What is needed → Copy each line of the entries that contains the word "Open", matching uppercase and lowercase letters exactly.

Provided data →
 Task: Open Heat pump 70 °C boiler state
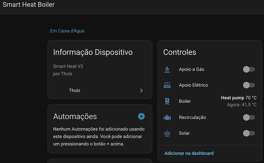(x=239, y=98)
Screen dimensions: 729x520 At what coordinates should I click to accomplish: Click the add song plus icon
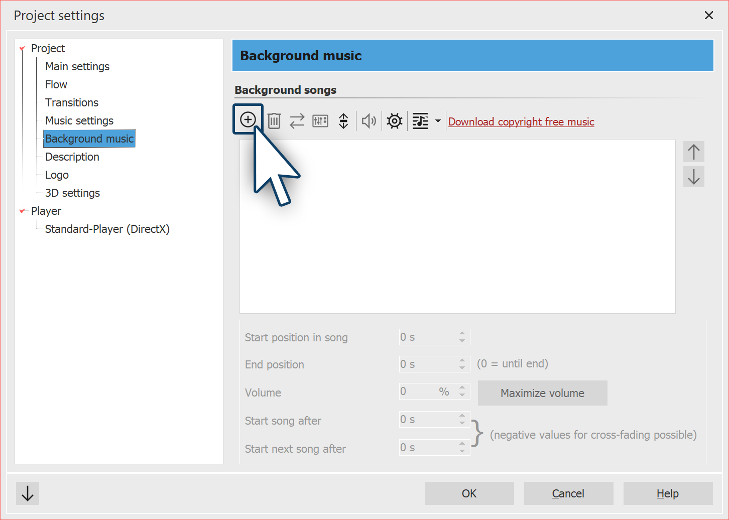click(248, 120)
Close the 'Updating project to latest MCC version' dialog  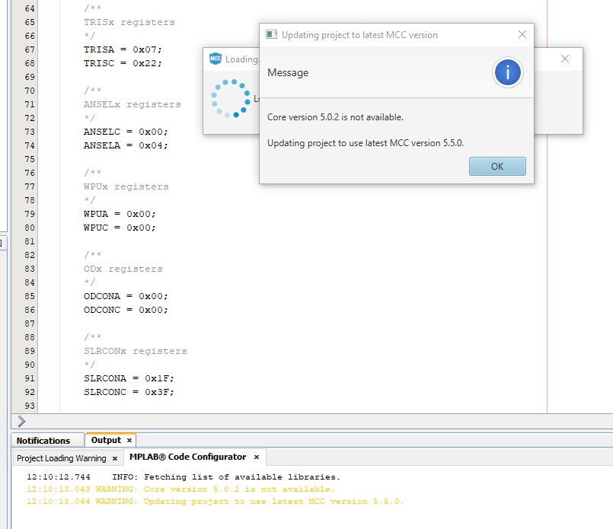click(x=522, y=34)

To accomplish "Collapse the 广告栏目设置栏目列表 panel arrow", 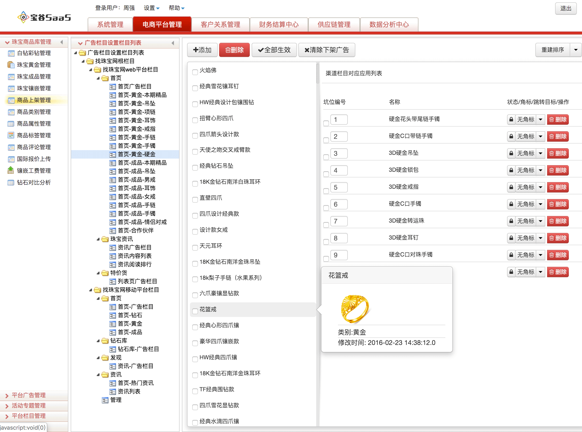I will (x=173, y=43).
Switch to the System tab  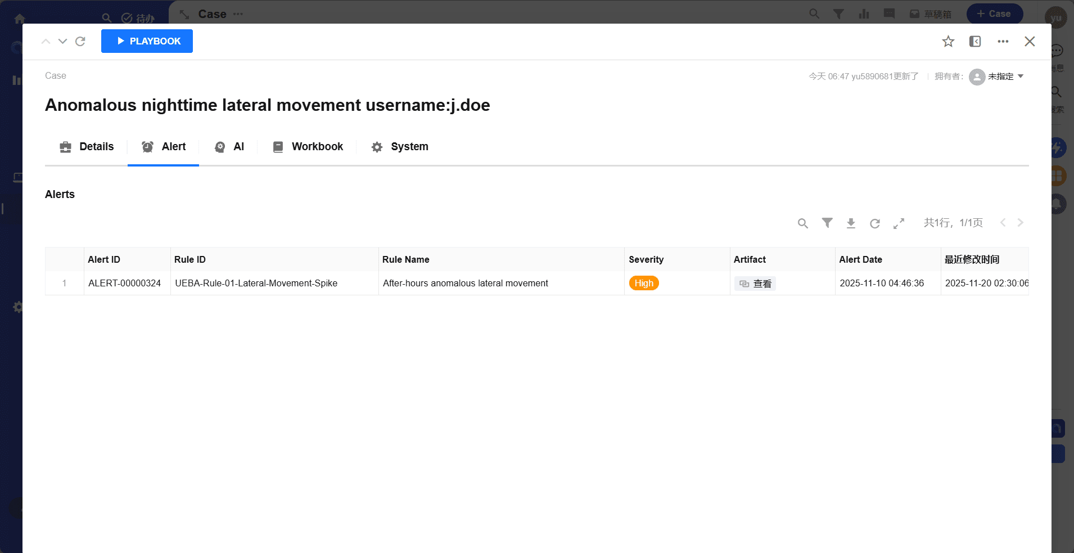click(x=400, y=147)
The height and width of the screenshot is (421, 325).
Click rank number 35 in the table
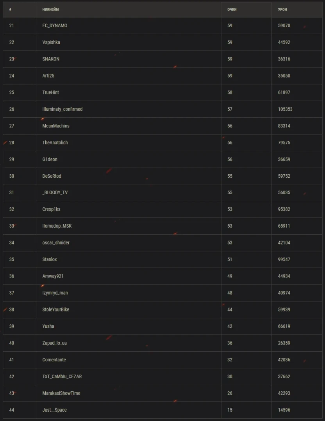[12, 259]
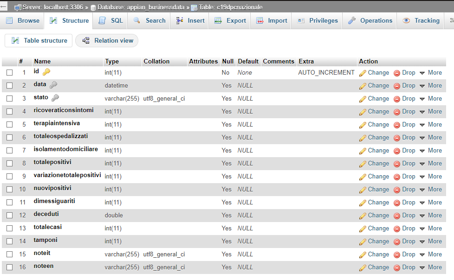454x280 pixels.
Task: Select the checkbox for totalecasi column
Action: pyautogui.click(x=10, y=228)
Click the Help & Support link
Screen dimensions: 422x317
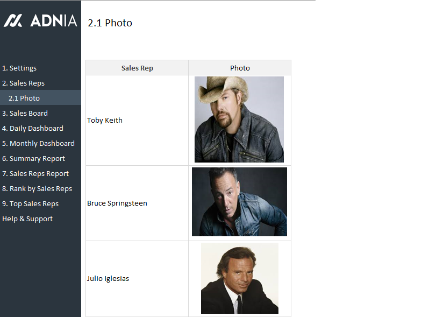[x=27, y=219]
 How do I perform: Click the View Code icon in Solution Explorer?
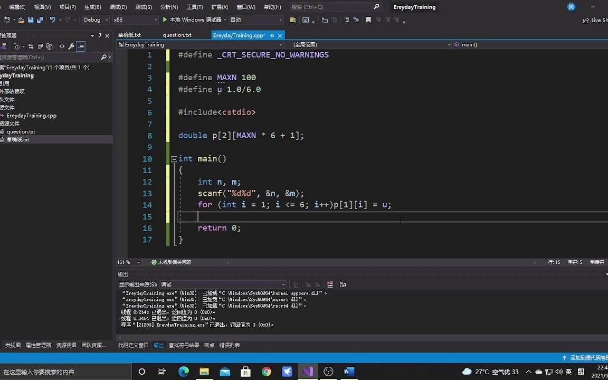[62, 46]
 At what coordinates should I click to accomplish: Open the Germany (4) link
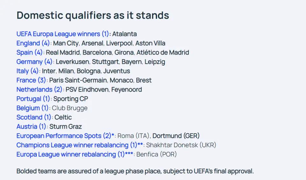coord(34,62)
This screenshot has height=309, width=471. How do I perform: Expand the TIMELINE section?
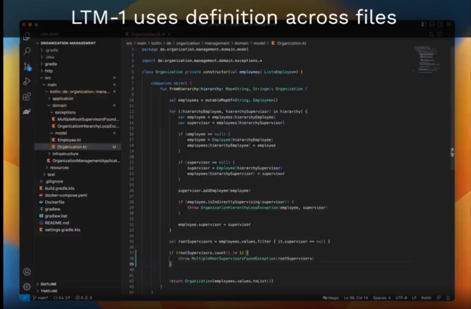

Written solution →
 Task: Open Heat pump 70 °C boiler state
 At what coordinates should I click to accomplish: Open the Germany (4) link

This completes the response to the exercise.